EXERCISE MATERIAL Start Marker

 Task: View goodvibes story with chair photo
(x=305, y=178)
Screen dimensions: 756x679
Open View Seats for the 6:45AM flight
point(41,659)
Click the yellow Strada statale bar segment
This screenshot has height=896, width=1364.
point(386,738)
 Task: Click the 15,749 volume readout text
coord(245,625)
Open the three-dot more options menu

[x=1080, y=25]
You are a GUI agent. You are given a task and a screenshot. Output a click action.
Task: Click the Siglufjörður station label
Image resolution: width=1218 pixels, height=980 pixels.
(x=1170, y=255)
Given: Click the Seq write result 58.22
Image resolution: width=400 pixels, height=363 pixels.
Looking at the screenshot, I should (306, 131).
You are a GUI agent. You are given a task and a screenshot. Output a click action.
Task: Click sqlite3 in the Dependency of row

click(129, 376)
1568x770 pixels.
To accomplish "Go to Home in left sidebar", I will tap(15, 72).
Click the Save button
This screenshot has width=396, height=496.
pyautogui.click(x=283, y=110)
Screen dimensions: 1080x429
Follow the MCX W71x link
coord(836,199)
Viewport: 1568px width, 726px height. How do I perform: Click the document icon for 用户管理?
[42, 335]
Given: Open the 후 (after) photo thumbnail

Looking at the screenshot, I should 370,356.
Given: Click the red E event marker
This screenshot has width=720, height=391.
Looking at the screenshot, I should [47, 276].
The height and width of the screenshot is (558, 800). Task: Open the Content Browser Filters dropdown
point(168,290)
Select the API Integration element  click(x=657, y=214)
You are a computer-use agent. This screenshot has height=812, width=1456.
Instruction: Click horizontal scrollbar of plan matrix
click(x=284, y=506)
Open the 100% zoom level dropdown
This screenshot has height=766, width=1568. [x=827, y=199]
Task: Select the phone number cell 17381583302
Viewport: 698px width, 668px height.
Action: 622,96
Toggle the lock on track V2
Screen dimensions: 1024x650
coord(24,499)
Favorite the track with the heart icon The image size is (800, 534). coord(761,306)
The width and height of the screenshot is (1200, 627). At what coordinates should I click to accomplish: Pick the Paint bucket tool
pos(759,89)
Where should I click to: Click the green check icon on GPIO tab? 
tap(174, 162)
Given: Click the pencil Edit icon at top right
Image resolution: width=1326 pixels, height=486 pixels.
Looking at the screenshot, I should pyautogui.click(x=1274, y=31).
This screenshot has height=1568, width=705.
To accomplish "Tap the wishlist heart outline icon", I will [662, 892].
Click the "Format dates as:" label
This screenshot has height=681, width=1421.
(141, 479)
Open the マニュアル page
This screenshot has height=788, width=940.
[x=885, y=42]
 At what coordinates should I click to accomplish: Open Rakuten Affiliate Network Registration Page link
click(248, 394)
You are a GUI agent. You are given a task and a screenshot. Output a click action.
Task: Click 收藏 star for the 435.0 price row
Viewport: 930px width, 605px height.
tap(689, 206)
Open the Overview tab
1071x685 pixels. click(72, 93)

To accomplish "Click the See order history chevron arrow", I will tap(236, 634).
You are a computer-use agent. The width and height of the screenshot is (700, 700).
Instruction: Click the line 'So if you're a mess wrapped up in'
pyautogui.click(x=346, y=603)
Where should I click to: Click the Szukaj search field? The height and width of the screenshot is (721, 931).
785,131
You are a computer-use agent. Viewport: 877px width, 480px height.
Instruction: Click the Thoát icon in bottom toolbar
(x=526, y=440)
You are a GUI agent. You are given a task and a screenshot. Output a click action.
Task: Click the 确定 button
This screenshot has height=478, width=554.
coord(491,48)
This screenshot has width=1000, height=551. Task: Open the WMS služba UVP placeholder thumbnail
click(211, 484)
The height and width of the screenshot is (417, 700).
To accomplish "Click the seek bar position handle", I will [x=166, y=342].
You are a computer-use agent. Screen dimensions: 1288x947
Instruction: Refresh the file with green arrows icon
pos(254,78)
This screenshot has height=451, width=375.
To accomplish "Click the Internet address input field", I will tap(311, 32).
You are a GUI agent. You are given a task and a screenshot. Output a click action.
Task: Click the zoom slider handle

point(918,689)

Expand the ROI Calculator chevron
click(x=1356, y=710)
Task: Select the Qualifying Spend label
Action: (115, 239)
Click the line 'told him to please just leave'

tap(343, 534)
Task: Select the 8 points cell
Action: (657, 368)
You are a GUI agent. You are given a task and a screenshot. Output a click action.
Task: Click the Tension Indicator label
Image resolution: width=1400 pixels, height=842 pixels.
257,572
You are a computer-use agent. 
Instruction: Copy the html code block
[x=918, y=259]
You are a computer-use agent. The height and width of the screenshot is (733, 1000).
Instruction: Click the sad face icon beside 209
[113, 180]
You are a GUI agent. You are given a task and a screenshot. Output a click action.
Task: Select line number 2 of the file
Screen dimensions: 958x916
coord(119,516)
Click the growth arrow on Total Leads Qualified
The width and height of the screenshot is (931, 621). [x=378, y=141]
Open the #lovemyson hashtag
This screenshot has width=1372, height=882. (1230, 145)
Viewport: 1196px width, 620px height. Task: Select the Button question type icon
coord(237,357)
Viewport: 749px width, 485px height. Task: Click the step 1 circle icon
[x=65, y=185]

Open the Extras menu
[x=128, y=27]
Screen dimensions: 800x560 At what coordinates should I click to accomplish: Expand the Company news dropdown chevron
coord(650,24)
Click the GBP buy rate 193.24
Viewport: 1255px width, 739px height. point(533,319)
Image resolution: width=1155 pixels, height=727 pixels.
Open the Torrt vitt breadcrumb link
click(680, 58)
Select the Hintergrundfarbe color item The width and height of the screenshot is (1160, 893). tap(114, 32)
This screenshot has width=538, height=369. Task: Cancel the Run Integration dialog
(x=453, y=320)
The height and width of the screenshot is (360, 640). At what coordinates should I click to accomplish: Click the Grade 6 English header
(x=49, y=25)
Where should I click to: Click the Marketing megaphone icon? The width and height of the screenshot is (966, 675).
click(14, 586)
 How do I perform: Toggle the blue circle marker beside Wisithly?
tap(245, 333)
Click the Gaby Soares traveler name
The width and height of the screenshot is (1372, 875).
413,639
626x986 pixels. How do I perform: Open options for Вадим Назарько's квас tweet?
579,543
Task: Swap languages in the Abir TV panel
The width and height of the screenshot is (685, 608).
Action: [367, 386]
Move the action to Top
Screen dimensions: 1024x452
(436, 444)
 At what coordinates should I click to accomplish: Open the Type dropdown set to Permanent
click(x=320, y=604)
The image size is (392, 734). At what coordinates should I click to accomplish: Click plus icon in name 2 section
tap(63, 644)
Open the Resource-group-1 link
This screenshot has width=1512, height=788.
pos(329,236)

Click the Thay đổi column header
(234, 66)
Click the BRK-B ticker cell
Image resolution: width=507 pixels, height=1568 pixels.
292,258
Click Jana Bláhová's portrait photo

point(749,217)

EXERCISE MATERIAL End Marker

| WHAT TO PRODUCE |
Copy range, inclusive: the line holding "Instruction: Click horizontal" to the line holding "Task: Select the phone". Reproduce exactly those lines of the records above and no others.

| ANSWER SPACE |
Instruction: Click horizontal scrollbar of plan matrix
click(x=284, y=506)
Open the 100% zoom level dropdown
This screenshot has height=766, width=1568. [x=827, y=199]
Task: Select the phone number cell 17381583302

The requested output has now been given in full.